--- Begin ---
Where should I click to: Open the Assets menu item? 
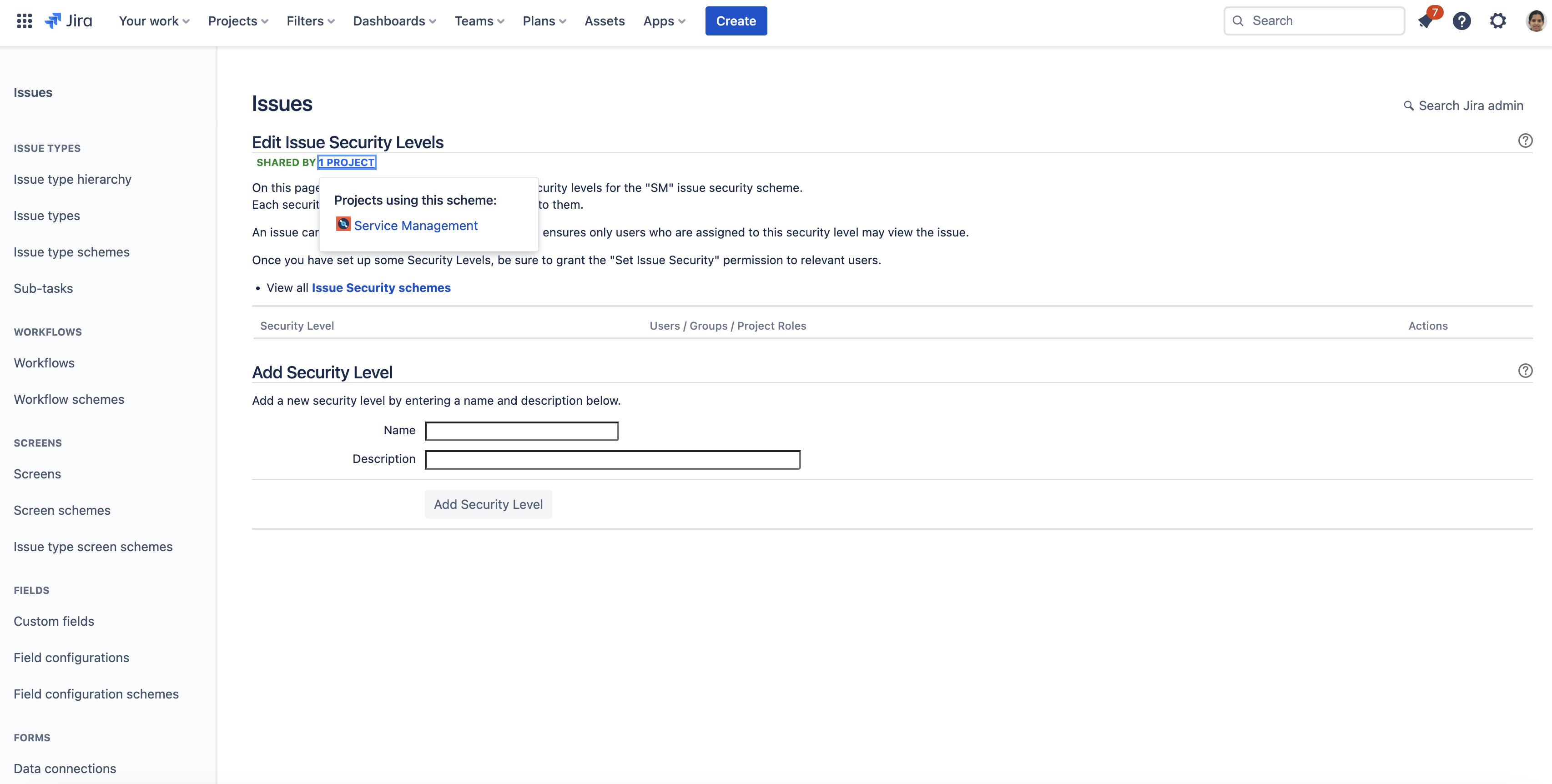coord(605,21)
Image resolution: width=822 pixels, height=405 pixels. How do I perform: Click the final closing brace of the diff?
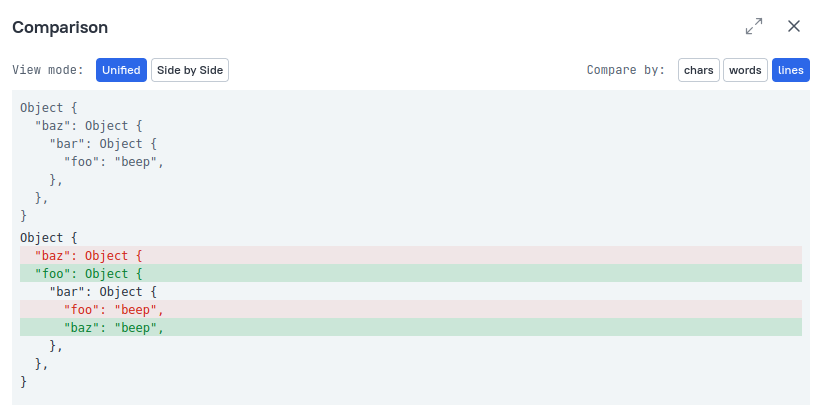pos(24,382)
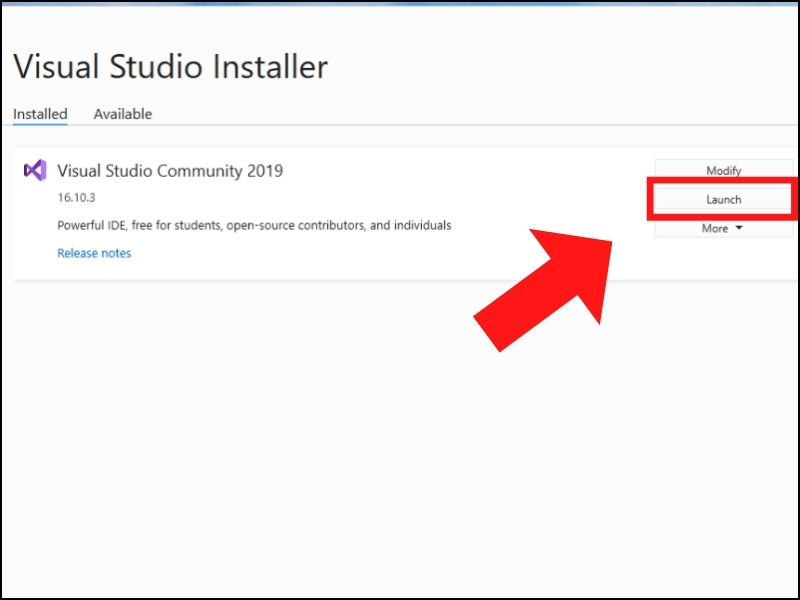Click the Modify button

723,170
--- End ---
§ **STATED EXERCISE**
Set down each of the lines above word for word, leaving the pictures out.

§ **SOLUTION BELOW**
Where should I click to: Open the Assets menu item? 
coord(605,21)
Image resolution: width=822 pixels, height=405 pixels. How do I perform: Click the final closing brace of the diff?
pos(24,382)
Click the Modify button

723,170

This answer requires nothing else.